DNA variants in coding region of EFHC1: SNPs do not associate with juvenile myoclonic epilepsy

Abstract

Purpose: Juvenile myoclonic epilepsy (JME) accounts for 3 to 12% of all epilepsies. In 2004, we identified a mutation-harboring Mendelian gene that encodes a protein with one EF-hand motif (EFHC1) in chromosome 6p12. We observed one doubly heterozygous and three heterozygous missense mutations in EFHC1 segregating as an autosomal dominant gene with 21 affected members of six Hispanic JME families from California and Mexico. In 2006, similar and three novel missense mutations were reported in sporadic and familial Caucasian JME from Italy and Austria.
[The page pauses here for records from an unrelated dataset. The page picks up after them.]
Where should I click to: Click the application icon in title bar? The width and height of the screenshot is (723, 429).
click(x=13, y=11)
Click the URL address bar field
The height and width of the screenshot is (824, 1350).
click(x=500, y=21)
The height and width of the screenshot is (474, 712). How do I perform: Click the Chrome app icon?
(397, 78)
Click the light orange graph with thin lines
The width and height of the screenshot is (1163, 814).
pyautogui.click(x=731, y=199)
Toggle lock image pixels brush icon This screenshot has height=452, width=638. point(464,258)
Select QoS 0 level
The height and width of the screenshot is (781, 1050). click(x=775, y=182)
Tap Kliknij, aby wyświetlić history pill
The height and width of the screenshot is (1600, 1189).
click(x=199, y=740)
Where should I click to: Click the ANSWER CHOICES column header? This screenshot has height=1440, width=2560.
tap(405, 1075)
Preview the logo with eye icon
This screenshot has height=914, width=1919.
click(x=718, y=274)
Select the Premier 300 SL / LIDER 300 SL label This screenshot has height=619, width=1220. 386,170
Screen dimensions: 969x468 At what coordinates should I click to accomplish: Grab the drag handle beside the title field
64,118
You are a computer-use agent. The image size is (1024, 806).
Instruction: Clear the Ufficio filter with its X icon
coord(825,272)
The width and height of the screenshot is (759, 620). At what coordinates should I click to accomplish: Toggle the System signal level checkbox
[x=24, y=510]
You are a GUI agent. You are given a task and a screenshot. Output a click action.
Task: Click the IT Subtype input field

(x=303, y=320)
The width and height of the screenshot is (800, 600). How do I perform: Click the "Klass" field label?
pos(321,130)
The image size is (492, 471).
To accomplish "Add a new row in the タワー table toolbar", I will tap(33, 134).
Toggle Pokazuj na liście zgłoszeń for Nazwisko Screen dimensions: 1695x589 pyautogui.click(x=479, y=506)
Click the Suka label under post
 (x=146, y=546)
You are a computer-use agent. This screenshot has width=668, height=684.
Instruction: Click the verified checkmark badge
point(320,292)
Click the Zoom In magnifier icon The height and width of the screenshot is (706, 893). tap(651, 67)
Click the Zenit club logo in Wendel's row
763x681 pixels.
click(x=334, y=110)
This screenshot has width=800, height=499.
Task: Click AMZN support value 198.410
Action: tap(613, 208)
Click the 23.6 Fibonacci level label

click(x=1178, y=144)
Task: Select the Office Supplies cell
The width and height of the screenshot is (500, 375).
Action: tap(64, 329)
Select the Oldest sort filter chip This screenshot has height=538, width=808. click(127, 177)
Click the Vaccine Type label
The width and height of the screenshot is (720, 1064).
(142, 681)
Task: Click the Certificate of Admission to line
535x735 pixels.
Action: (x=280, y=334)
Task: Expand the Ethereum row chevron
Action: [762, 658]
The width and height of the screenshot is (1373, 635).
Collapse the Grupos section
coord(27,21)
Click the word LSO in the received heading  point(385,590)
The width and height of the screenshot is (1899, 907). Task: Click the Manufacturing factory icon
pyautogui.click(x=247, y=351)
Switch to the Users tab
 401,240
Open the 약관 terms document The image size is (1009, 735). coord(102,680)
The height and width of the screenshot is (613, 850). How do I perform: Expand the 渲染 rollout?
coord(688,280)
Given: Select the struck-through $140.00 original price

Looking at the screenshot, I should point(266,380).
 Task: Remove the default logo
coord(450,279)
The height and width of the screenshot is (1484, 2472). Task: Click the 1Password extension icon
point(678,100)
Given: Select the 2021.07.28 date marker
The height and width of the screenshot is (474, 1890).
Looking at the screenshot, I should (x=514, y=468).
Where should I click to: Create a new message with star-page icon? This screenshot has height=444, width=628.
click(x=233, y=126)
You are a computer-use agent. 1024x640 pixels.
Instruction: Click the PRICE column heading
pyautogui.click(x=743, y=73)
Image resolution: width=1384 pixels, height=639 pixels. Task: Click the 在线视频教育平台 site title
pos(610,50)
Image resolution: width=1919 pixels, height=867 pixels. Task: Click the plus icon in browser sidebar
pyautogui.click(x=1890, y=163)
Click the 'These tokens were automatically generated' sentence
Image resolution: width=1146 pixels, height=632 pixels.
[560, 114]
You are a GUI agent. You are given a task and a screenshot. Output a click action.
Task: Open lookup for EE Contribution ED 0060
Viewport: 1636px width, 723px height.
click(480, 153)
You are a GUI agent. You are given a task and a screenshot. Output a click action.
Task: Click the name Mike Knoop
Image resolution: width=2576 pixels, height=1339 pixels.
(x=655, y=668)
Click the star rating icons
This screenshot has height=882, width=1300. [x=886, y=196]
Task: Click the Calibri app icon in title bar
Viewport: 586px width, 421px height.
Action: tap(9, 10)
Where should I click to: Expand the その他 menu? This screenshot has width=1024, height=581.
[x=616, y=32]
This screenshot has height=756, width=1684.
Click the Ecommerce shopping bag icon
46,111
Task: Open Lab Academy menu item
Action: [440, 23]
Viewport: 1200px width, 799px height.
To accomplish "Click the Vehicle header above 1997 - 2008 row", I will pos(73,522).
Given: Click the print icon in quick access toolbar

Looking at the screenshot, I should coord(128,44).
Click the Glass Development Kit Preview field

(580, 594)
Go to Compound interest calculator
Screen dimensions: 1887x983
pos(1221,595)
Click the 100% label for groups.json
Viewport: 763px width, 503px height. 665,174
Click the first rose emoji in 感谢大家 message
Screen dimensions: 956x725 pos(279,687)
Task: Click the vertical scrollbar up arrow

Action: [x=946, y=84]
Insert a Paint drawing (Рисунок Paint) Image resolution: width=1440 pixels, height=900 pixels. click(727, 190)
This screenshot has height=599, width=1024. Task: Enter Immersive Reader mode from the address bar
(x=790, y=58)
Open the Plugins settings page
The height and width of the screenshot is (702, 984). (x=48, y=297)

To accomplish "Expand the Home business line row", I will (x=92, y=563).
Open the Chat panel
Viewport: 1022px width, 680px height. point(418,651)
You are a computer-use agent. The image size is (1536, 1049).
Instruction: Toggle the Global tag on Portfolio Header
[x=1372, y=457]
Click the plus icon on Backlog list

In this study, we asked if coding single nucleotide polymorphisms (SNPs) of EFHC1 also contribute as susceptibility alleles to JME with complex genetics. Methods: We screened using denaturing high-performance liquid chromatography (DHPLC) and then directly sequenced the 11 exons of EFHC1 in 130 unrelated JME probands, their 352 family members, and seven exons of EFHC1 in 400-614 ethnically matched controls. We carried out case-control association studies between 124 unrelated Hispanic JME probands and 552-614 ethnically matched controls using four SNPs, rs3804506, rs3804505, rs1266787, and rs17851770. We also performed family-based association on SNPs rs3804506 and rs3804505 in 84 complete JME families using the Family-Based Association Test (FBAT) program. Results: We found no statistically significant differences between JME probands and controls in case-control association and no genetic transmission disequilibria in family-based association for the tested SNPs. In addition, we identified four new DNA variants in the coding region of EFHC1. Conclusion: The four coding SNPs, rs3804506, rs3804505, rs1266787, and rs17851770, of EFHC1 may not be susceptibility alleles for JME. © 2008 International League Against Epilepsy.